Il film è un montaggio di 103 minuti e venti titoli, dagli esordi avanguardisti nel ’78 con la Yellow Magic Orchestra fino all’ultimissimo album 12, passando per i temi conduttori di Furyo – il film di Nagisa Oshima in cui recita accanto a David Bowie -, L’ultimo imperatore che gli valse l’Oscar nell’88, Il tè nel deserto e Piccolo Buddha di Bertolucci. Tasselli della ricchissima parabola del maestro giapponese. La musica e basta, zero parole. Con l’eccezione di quattro piccole frasi sussurrate al piano durante la registrazione. Sono momenti di stanchezza: <Let’s go again, ricominciamo>, <questo è difficile>, <ho bisogno di una pausa>. E infine: <Sono andato oltre>. Com’è avvenuta la scelta? Sakamoto aveva già dato la risposta: <Tutto è stato studiato meticolosamente nello storyboard, in modo che le posizioni della telecamera e l’illuminazione cambiassero in modo significativo a ogni pezzo. Sono andato alle riprese un po’ nervoso, pensando che sarebbe stata l’ultima occasione per condividere un’esibizione>. Quanto allo stato d’animo, la spiegazione dice tutto di una persona gentile, semplice, illuminata, dal sorriso accennato e la capacità di toccare emozioni profonde: <Suonare semplicemente alcuni brani al giorno, con molta concentrazione e molta cura, era tutto ciò che potevo fare a questo punto della mia vita>.

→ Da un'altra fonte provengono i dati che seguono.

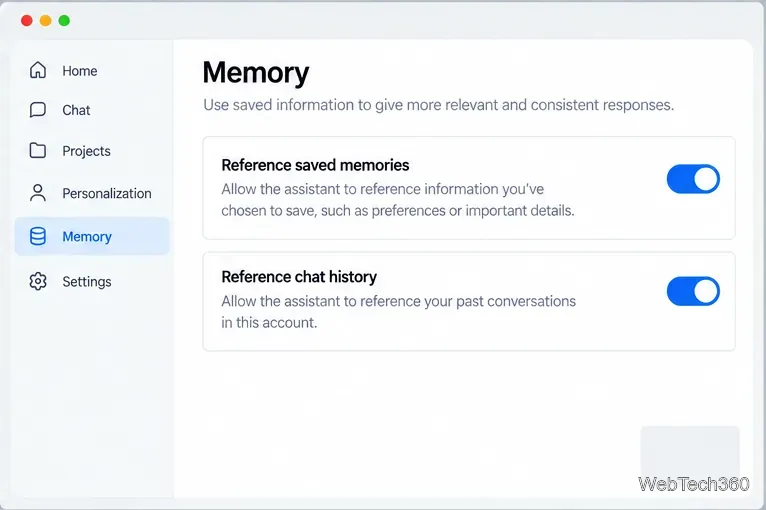Click the Home house icon
Screen dimensions: 766x510
38,70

Il maestro dirige l’orchestra che è chiusa nelle sue mani. Dita agili, sapienti, elastiche, consapevoli, premono sulla tastiera. Armeggiano sulle chiavi del pianoforte alla ricerca dell’accordo perfetto, con la stessa assoluta precisione di Benedetti Michelangeli senza averne l’ossessione maniacale. Così la sala cinematografica si riempie di note maestose che trasmettono il respiro del mondo, il senso della solitudine, il motore dell’esistenza, il ritmo del tempo che passa inevitabile. La fragilità della malattia messa a nudo e sublimata dal processo creativo si spande nell’aria rarefatta dello studio e da lì, attraverso la telecamera, allo spettatore: elegante, potente, dolorosamente profonda. <Non so quanto mi resta da vivere. Potrebbero essere dieci anni o uno solo. Non ho nessuna certezza. Ma so che voglio fare più musica. Musica che non mi vergognerò di essermi lasciato alle spalle>, confessa Sakamoto nel documentario biografico Coda datato 2017, accarezzando un pianoforte oltraggiato dallo tsunami nucleare di Fukushima.

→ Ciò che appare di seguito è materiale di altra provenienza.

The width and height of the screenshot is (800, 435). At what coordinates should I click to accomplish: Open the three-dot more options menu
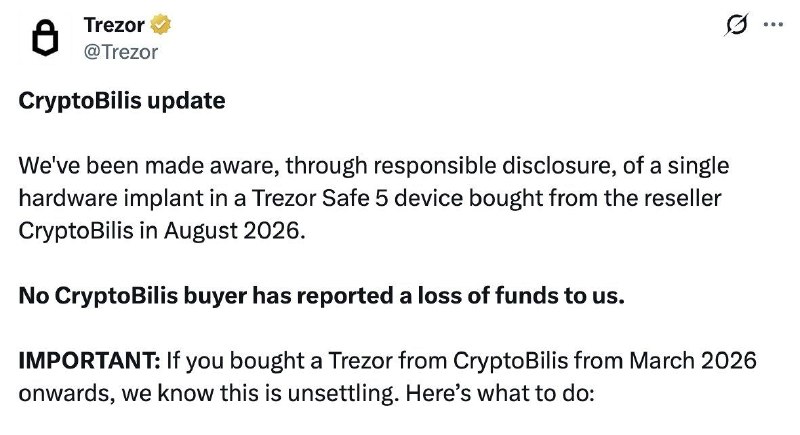[773, 24]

Opus è qualcosa di diverso è di più. E’ lascito solenne, messa da requiem. L’addio a un musicista irripetibile che è di tutti e di uno in particolare: il figlio Neo, che ha filmato una lettera d’amore al padre. Il finale è la visione triste ma in fondo accudente dello spazio vuoto, davanti al pianoforte rimasto senza padrone. Eppure i tasti si muovono miracolosamente da soli, in completa autonomia: la musica non si perde, non può morire. Merry Christmas mister Sakamoto, ovunque lei sia o non sia ora.